Exxon Sells 290-Acre Irving HQ to Capital Commercial in Sale Leaseback
Sale-leaseback deal will facilitate energy giant's move to Houston.
Exxon Mobil will be doing a bit of a Texas two-step in 2023, meaning the oil and gas giant will be transitioning between two Texas headquarters locations.
Exxon announced earlier this year that it will relocate its headquarters from Irving in the Dallas Fort-Worth area to its 385-acre campus in a master-planned community known as City Place in a suburb of Houston.
This week, Austin-based Capital Commercial Investments announced it has purchased Exxon’s HQ and the surrounding 290 acres.
The deal is a sale-leaseback that will enable Exxon Mobil to continue to use the Irving-Las Colinas HQ until it is ready to transfer its headquarters to City Place.
The energy giant will consolidate corporate and operational units at City Place, which is now where the bulk of Exxon employees work. The transition is expected to be completed by mid-2023.
Terms of the sale-leaseback deal were not disclosed. Exxon put the property on the market last winter, with JLL marketing the asset.
Capital Commercial has made several major acquisitions in North Texas, including a 1.8M SF former JC Penney campus it is redeveloping in Plano, and a 40-acre, 1.4M SF former American Airlines campus, which the company acquired in 2020 and is now leasing to Bell Textron.

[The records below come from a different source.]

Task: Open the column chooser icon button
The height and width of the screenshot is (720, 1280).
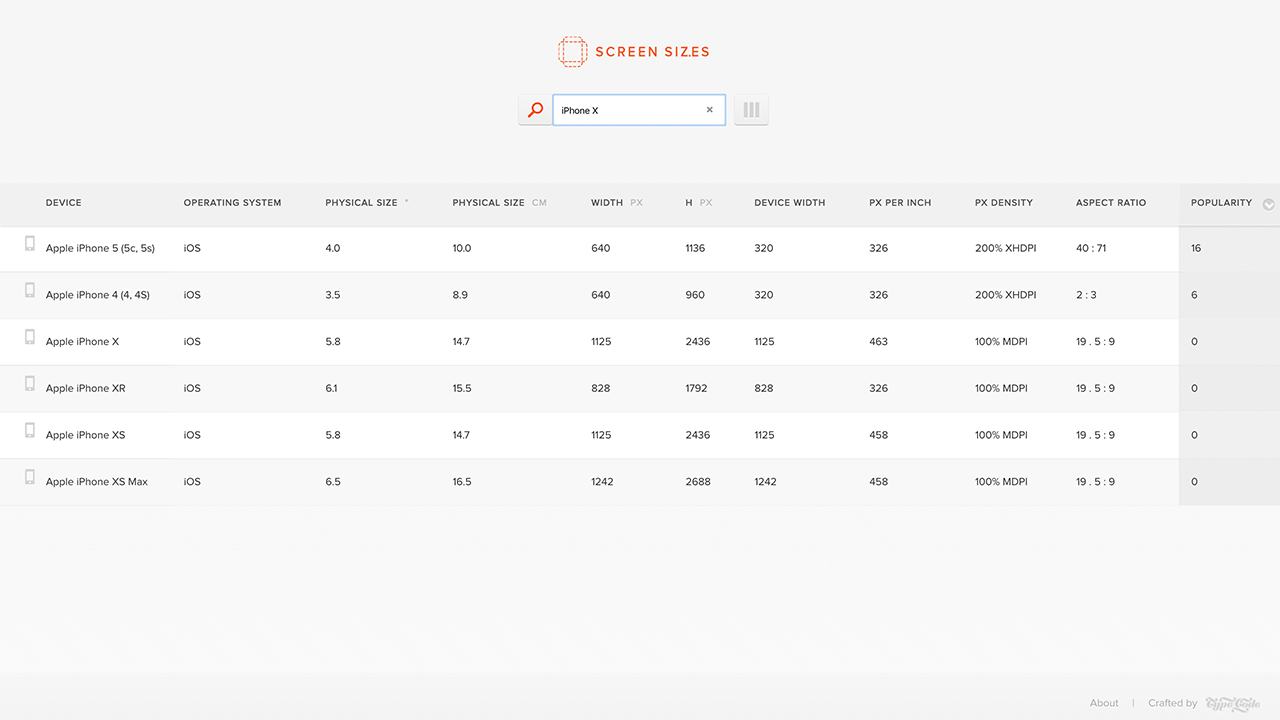Action: [751, 110]
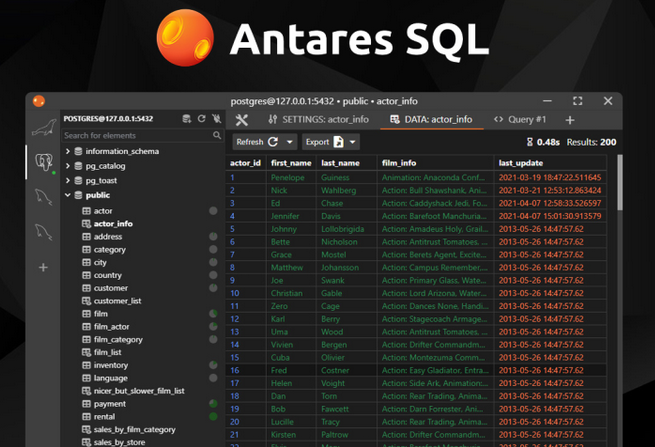Select the film_actor table in tree
The height and width of the screenshot is (447, 655).
coord(113,325)
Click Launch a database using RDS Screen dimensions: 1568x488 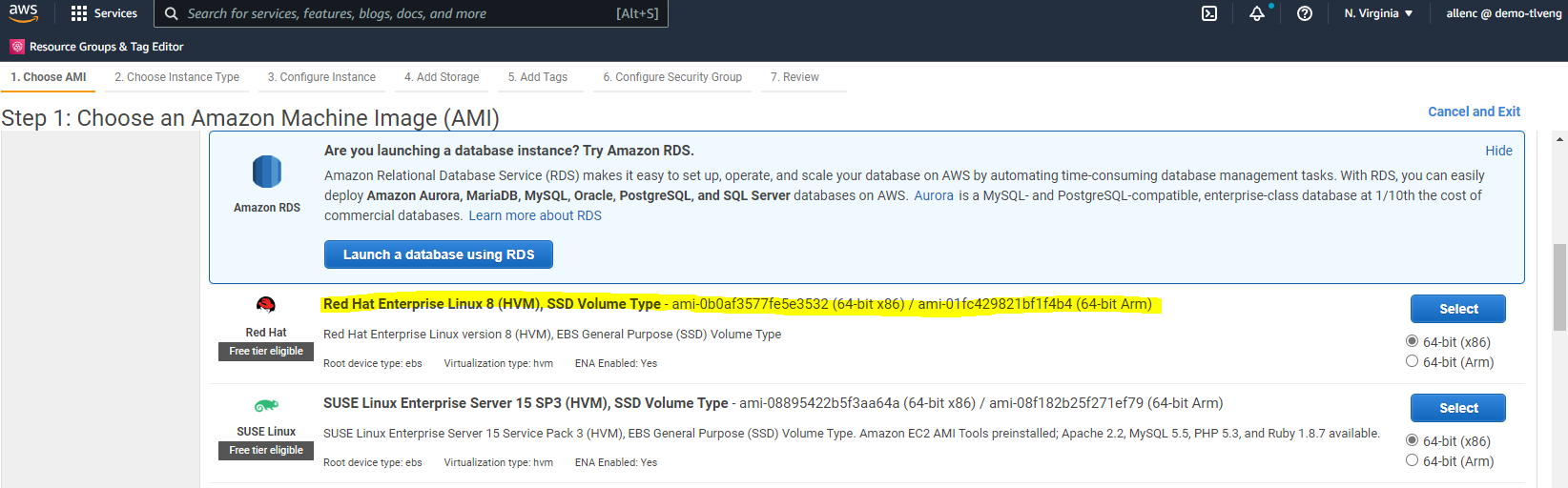(x=439, y=254)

According to a report in the Dallas Business Journal, the North Texas workforce has already been reduced to about 250 employees out of a global workforce of more than 70K.
Consolidating its headquarters into the City Place campus will “enable closer teamwork to accelerate and increase value delivery through company-wide approaches,” Exxon said.
The headquarters move was included in Exxon’s announcement that it will streamline its business structure by combining its chemical and downstream companies, among other changes. Beginning April 1, Exxon will have three primary business lines: ExxonMobil Upstream Co., ExxonMobil Product Solutions and ExxonMobil Low Carbon Solutions. ExxonMobil Technology and Engineering will support all three.
“ExxonMobil is on track to exceed $6 billion in structural cost savings by 2023, compared to 2019, driven by savings from the new business structure and measures such as centralizing procurement, digital transformation of processes, and right-sizing programs that were announced in 2020,” the company said, in a statement.